Over 30 detained, place of MP raided in KCK roundup

Over 30 detained, place of MP raided in KCK roundup

ISTANBUL / ANKARA
Over 30 detained, place of MP raided in KCK roundup

Many prople gathered in front of Peace and Democracy Party (BDP) building in Istanbul following the news on detentions targeting 123 addresses in 17 cities. DAILY NEWS photo, Emrah GÜREL

Police detained 33 people in searches targeting 123 addresses, including a house where BDP independent deputy Leyla Zana was staying in Ankara, as part of ongoing Kurdish Communities Union (KCK) operations Jan. 13.

Confederation of Public Sector Trade Unions (KESK) headquarters in Ankara and local buildings of the Peace and Democracy Party (BDP) were among the premises searched in 17 provinces including Istanbul, Diyarbakır, İzmir, Ankara, Siirt and Adana.

“Even the chief of staff is being tried on charges of terrorism. Journalists are imprisoned; everyone is in fear in Turkey. I just want to say ‘shame on them’ for raiding my house,” Zana told reporters at Istanbul’s Atatürk International Airport as she was leaving for Brussels to visit her son.
The Istanbul Prosecutor’s Office announced that the Ankara house they searched did not belong to Zana herself, and they confirmed that it was one of the properties of suspect Cahit Yoldaş. Zana was reported to have had belongings inside.

Co-chair of BDP Selahattin Demirtaş said all the operations were political. “If the opposition, especially the Kurdish community, is sought to be silenced, the reaction will be to not obey,” Demirtaş added.

In a press meeting in Ankara, co-chair of BDP Gültan Kışanak said the operations were planned.
Meanwhile, members of the ruling Justice and Development Party (AKP) said the KCK operations were necessary.

“Whoever is involved with the KCK organization, necessary measures must be taken against them,” AKP Deputy Group Chairman Mustafa Elitaş said in Ankara on Jan. 13.

Parliament Speaker Cemil Çiçek said it was important that the ongoing legal proceedings should be made in a way not to create any suspicions in the public to distrust the justice system.

Some 33 people, including Fatma Kurtulan, a former Van deputy for the now-closed Democratic Society Party (DTP), and Tuncer Bakirhan, a deputy of now-defunct pro-Kurdish Democratic People’s Party (DEHAP), and other BDP officials were detained. The searches were conducted in BDP buildings in several cities as well as the KESK office in Ankara. Zana’s mobile computer and documents were seized by the police, according to reports.

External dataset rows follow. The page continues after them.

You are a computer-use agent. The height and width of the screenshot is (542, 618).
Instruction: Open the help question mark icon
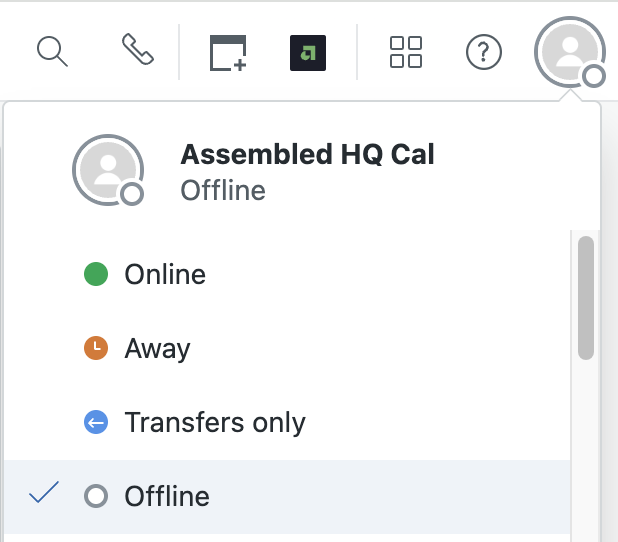(484, 52)
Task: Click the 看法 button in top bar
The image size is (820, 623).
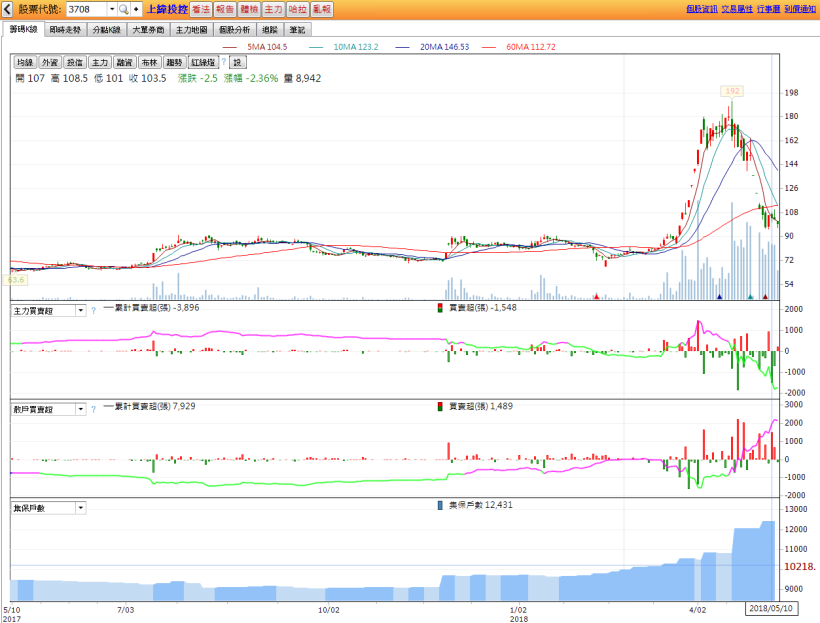Action: pyautogui.click(x=201, y=9)

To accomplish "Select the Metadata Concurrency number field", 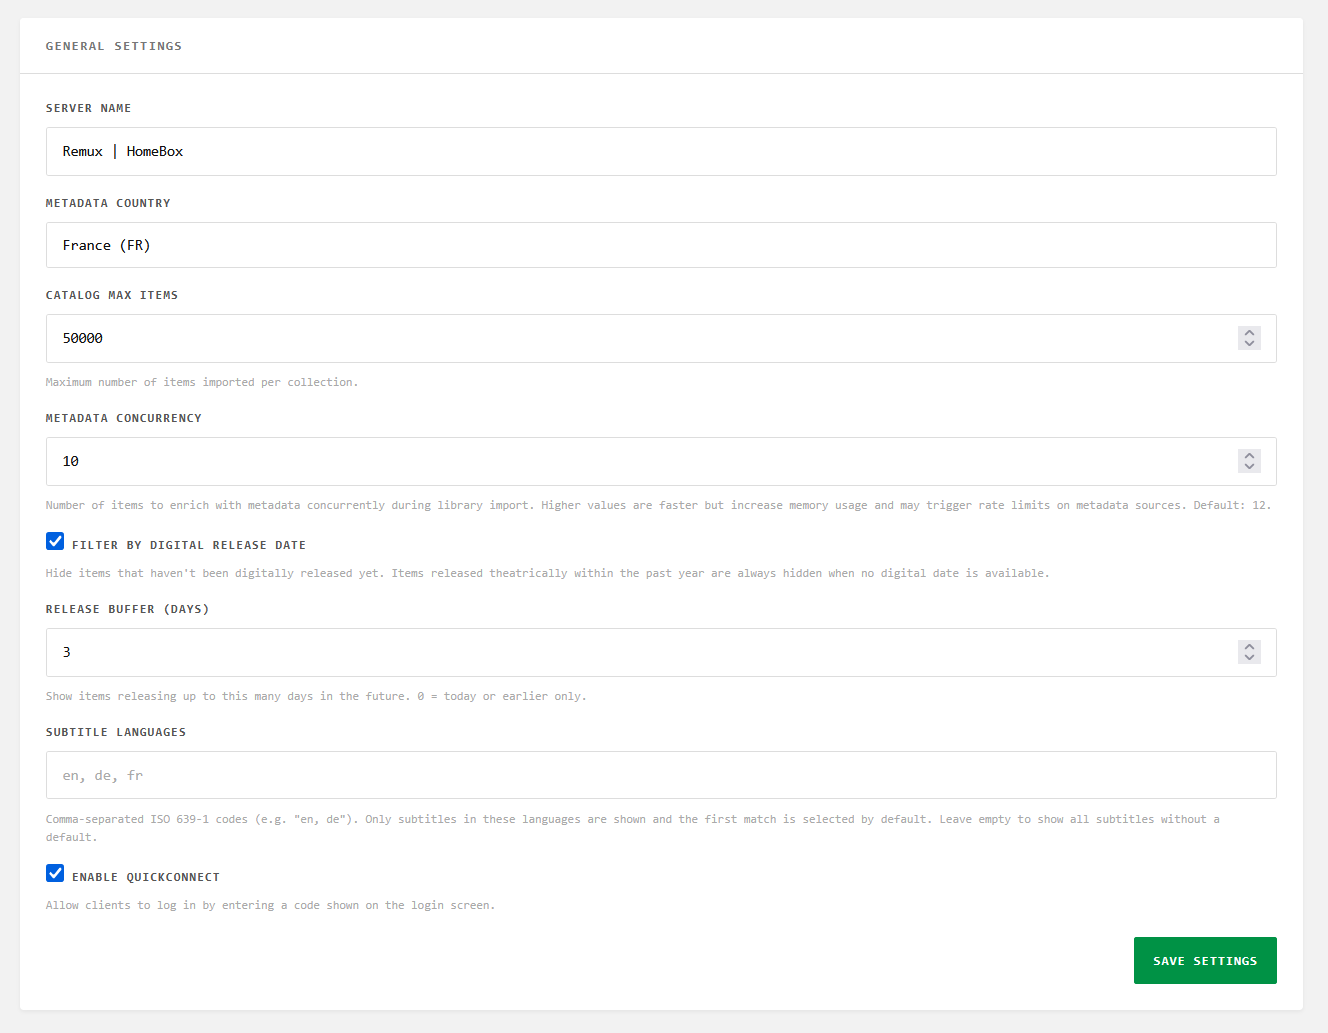I will point(640,461).
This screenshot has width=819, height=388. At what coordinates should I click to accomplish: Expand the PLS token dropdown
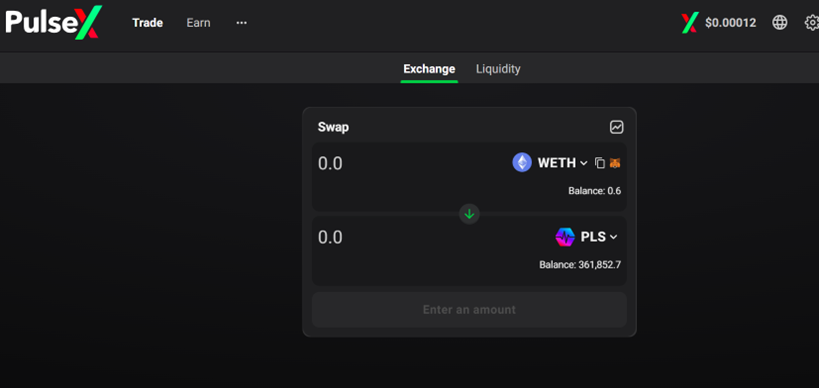point(599,237)

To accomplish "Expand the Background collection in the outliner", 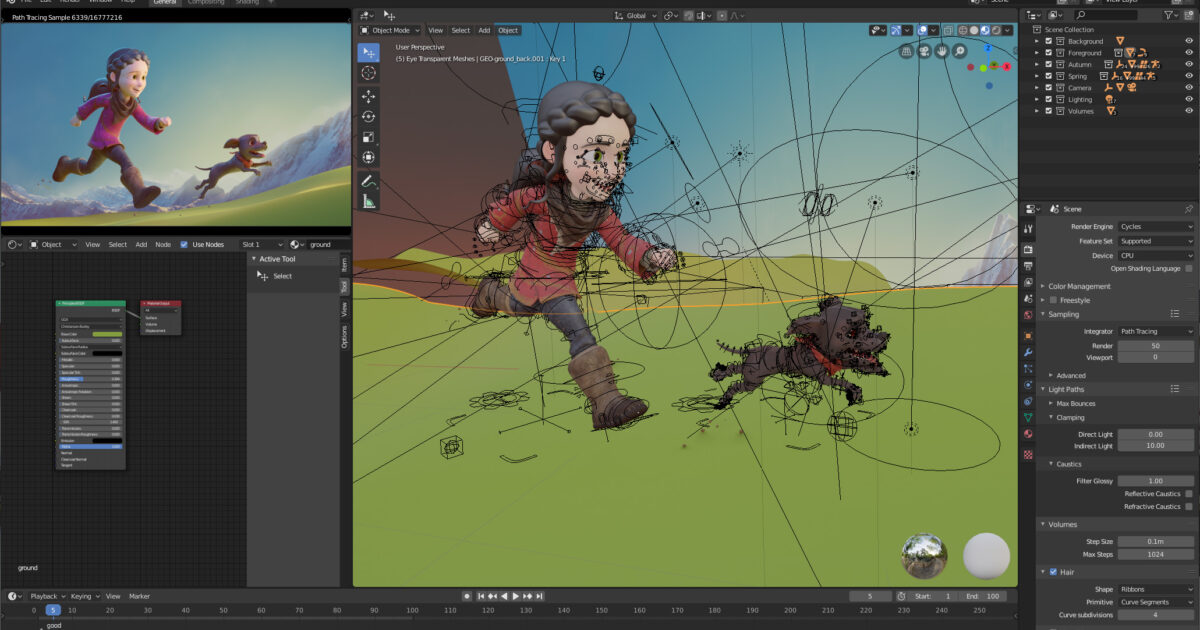I will [1037, 40].
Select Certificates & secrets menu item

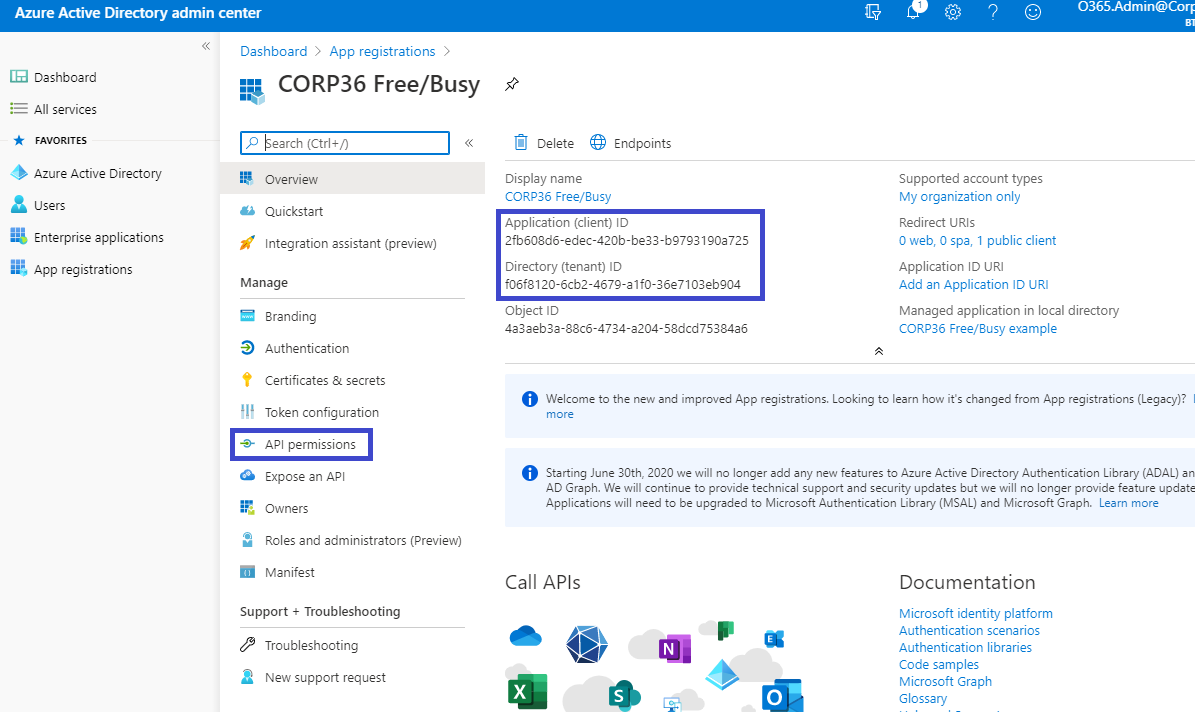(x=324, y=380)
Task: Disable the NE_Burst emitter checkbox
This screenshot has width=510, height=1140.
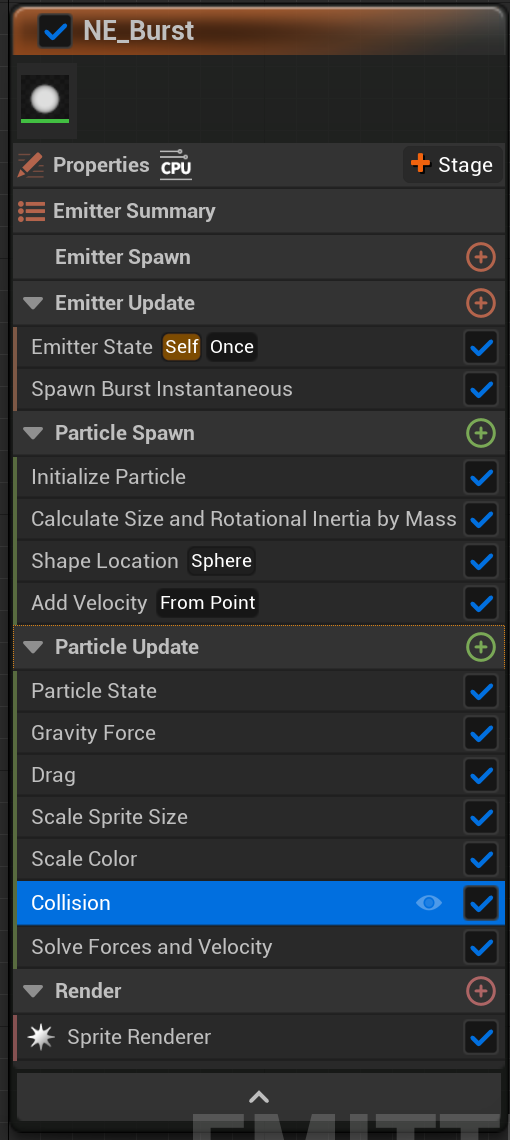Action: click(55, 31)
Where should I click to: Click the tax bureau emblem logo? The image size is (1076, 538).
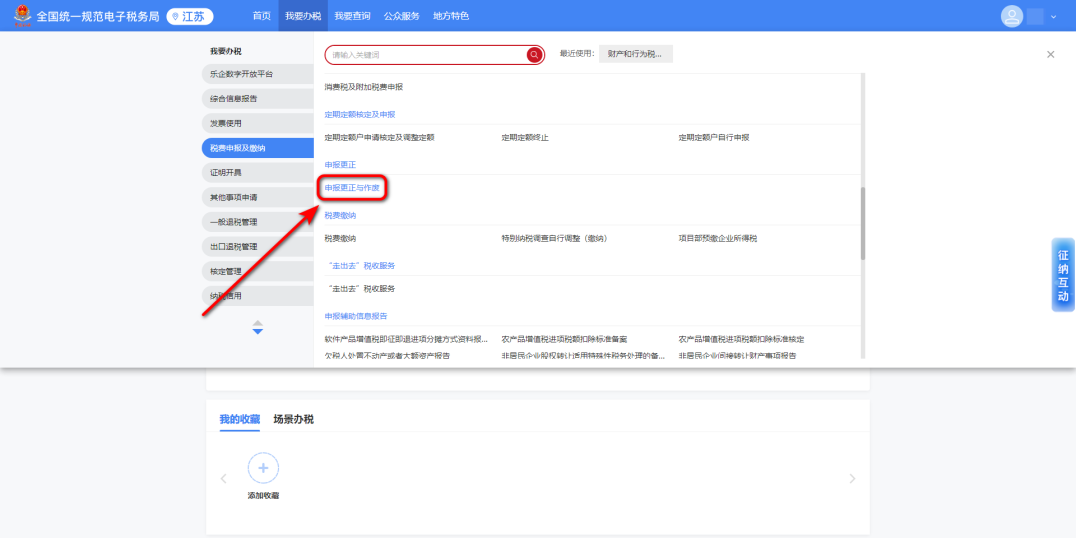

Meanwhile, the police found 6.9 kg of C-4 explosives in an excavation conducted in Istanbul’s Başakşehir district as part of the KCK probe.

A FORMER DEPUTY’S CALLS

KOCAELİ – Hürriyet Daily News

The disciplinary body of a high security prison in the northwestern province of Kocaeli has rejected former deputy Mahmut Alınak’s demand that a letter he wrote detailing humiliating jail practices be sent to the prime minister.

The former deputy said in his letter that prison authorities demanded that they strip naked but that prisoners refused to comply with the order on the grounds that the treatment was humiliating.
“They searched us all inside a room, stripping us naked one by one. We later learned that the same treatment was in effect in all F-type prisons,” he wrote. “Isolation that matches the American Guantanamo Prison rules supreme [here].”

Alınak’s letter details complaints about frequent, invasive body searches.

Alınak, a former deputy of the Democracy Party (DEP), was taken into custody in the eastern province of Kars last month as part of the Kurdistan Communities Union (KCK) case.